Supplied records ->
· · ·
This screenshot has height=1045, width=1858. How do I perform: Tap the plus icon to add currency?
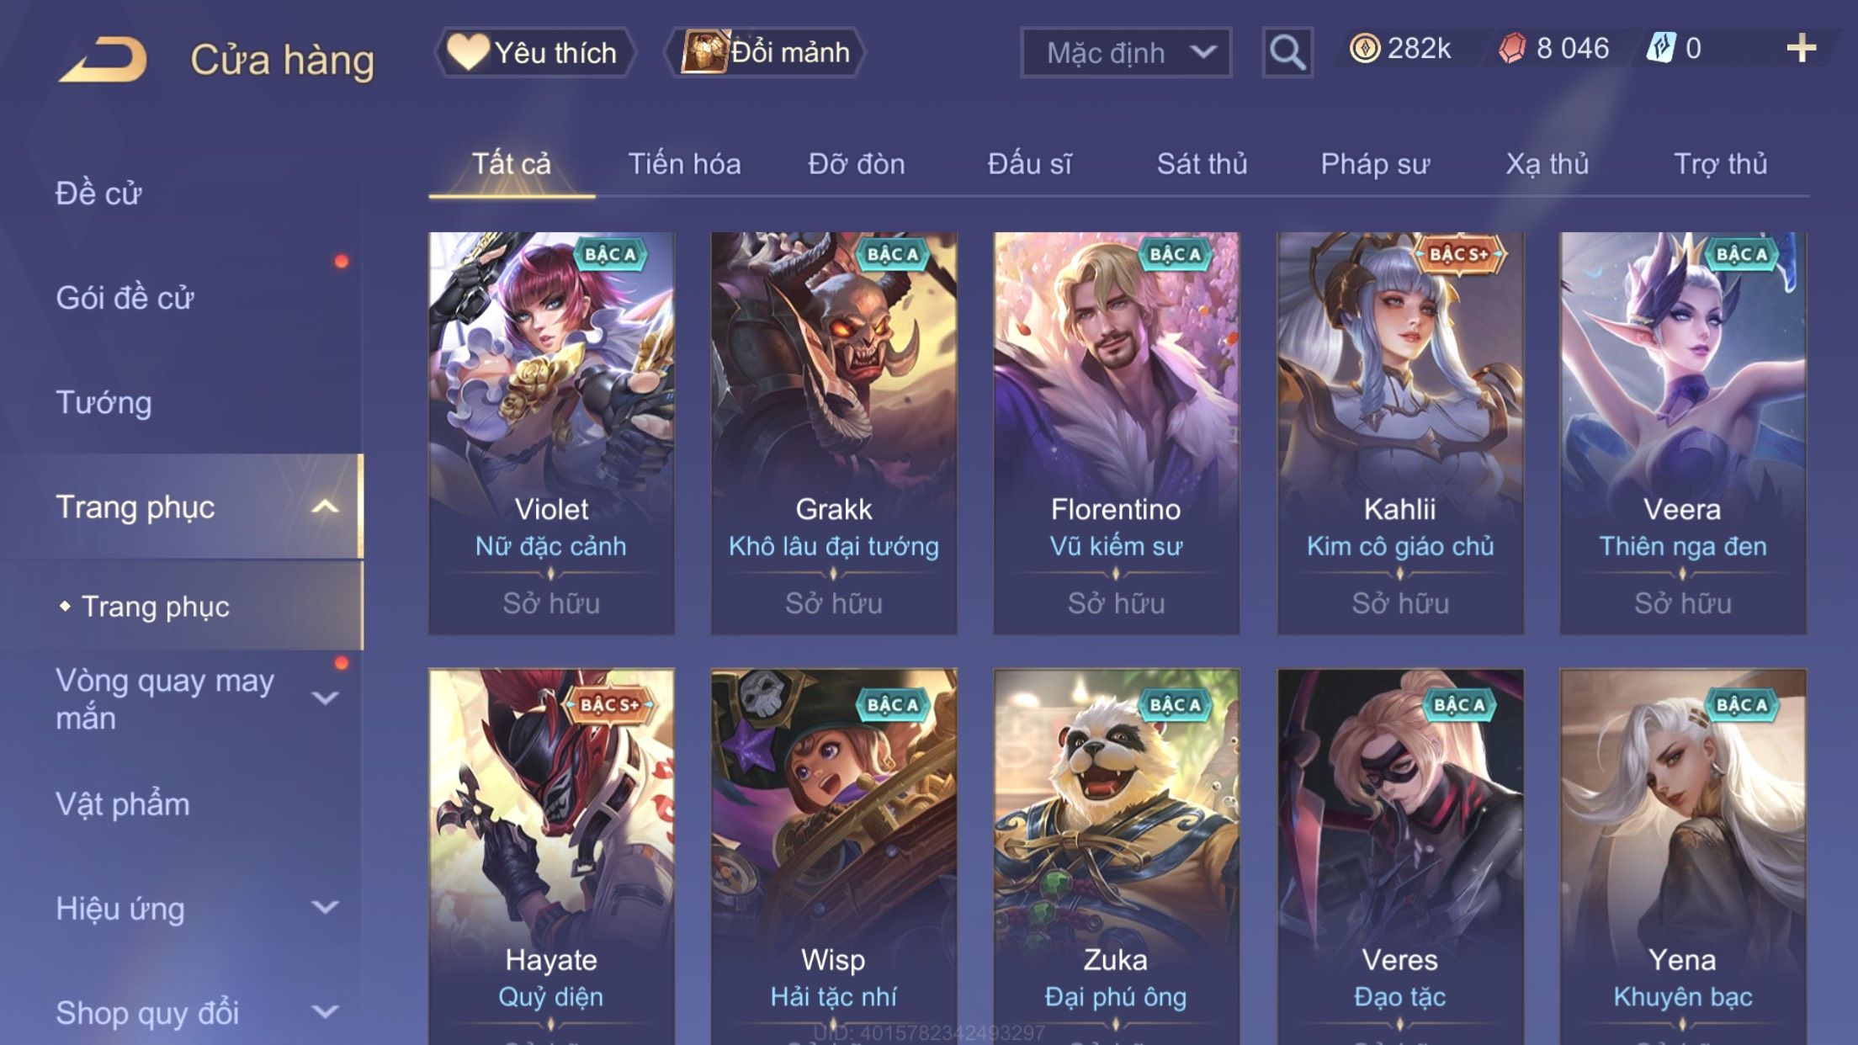(1801, 48)
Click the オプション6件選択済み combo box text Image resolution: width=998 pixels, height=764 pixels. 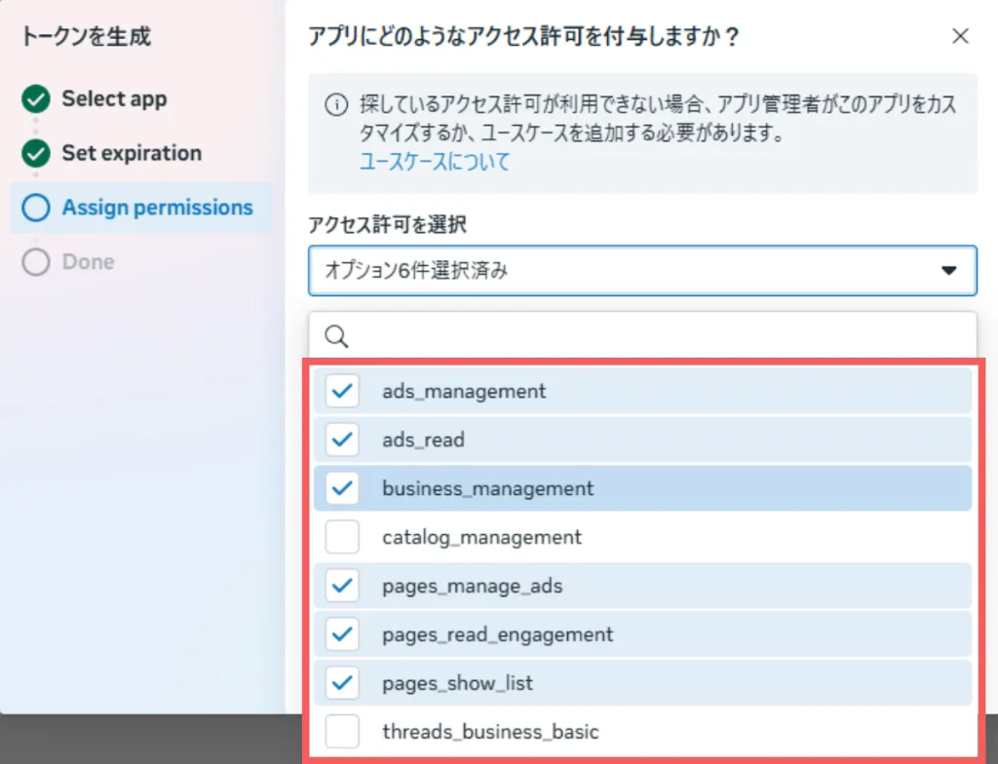coord(416,271)
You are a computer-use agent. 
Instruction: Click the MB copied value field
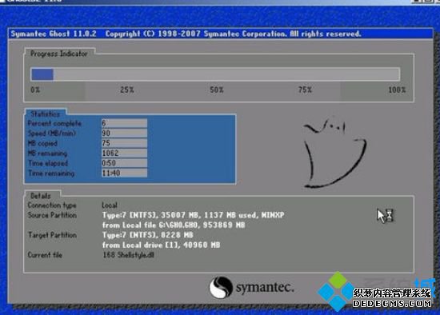click(x=124, y=143)
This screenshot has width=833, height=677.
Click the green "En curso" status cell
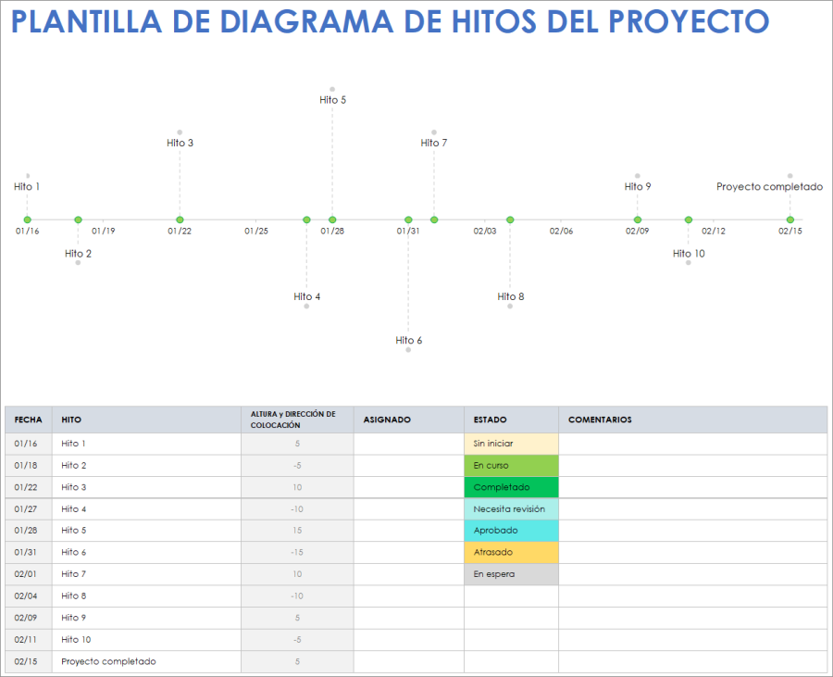pyautogui.click(x=511, y=465)
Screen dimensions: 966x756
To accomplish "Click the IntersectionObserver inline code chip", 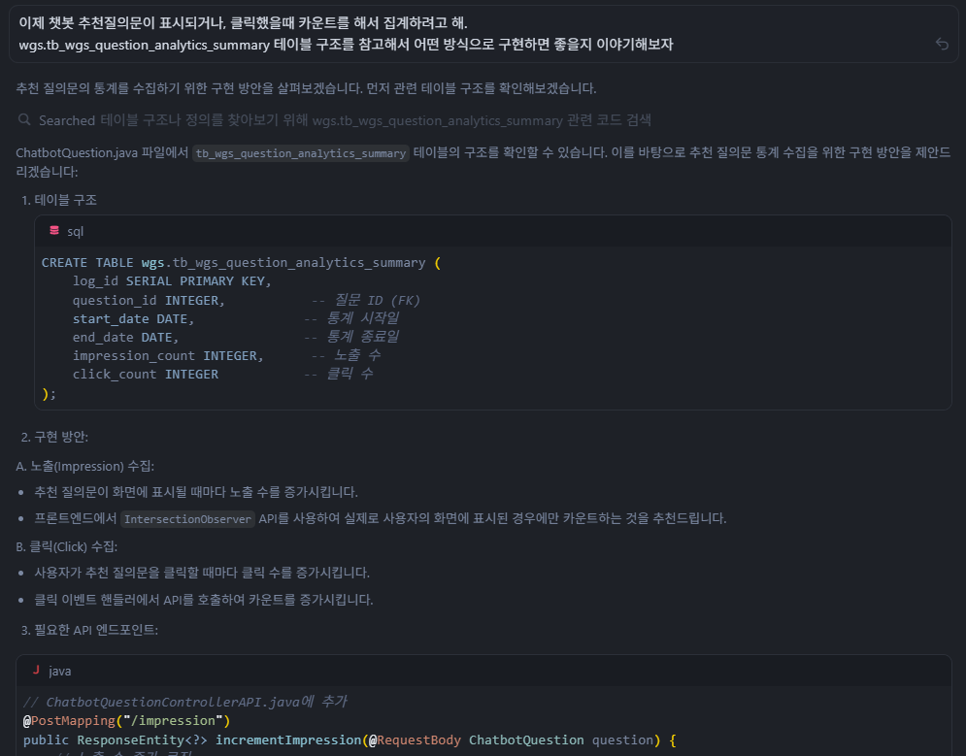I will (x=187, y=518).
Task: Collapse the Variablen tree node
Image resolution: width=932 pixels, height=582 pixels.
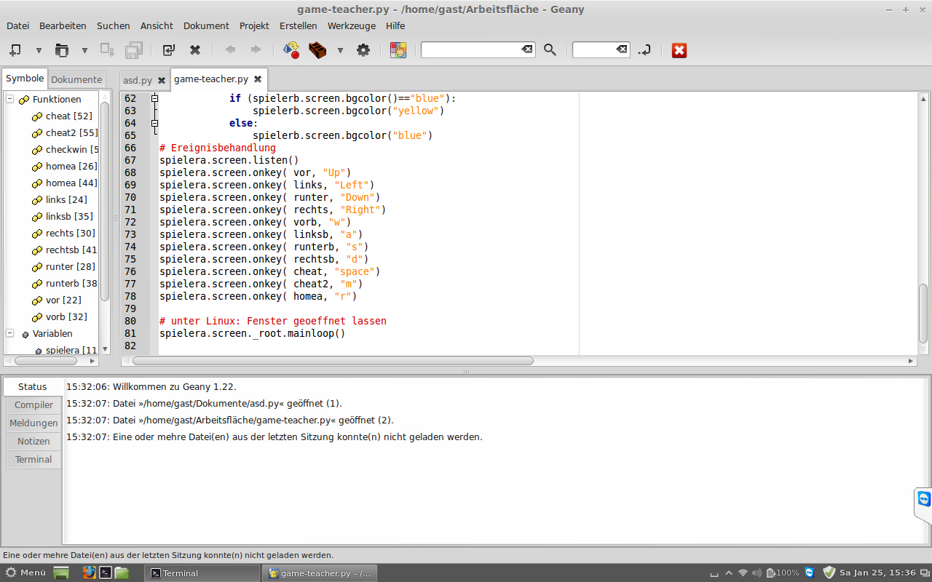Action: pos(10,333)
· · ·
Your objective -> Omit the pictures. Write out exactly the lines from the one containing "Task: Collapse the Variablen tree node" through the last line of the entries, both of them included.

Answer to the exercise ->
Task: Collapse the Variablen tree node
Image resolution: width=932 pixels, height=582 pixels.
Action: pos(10,333)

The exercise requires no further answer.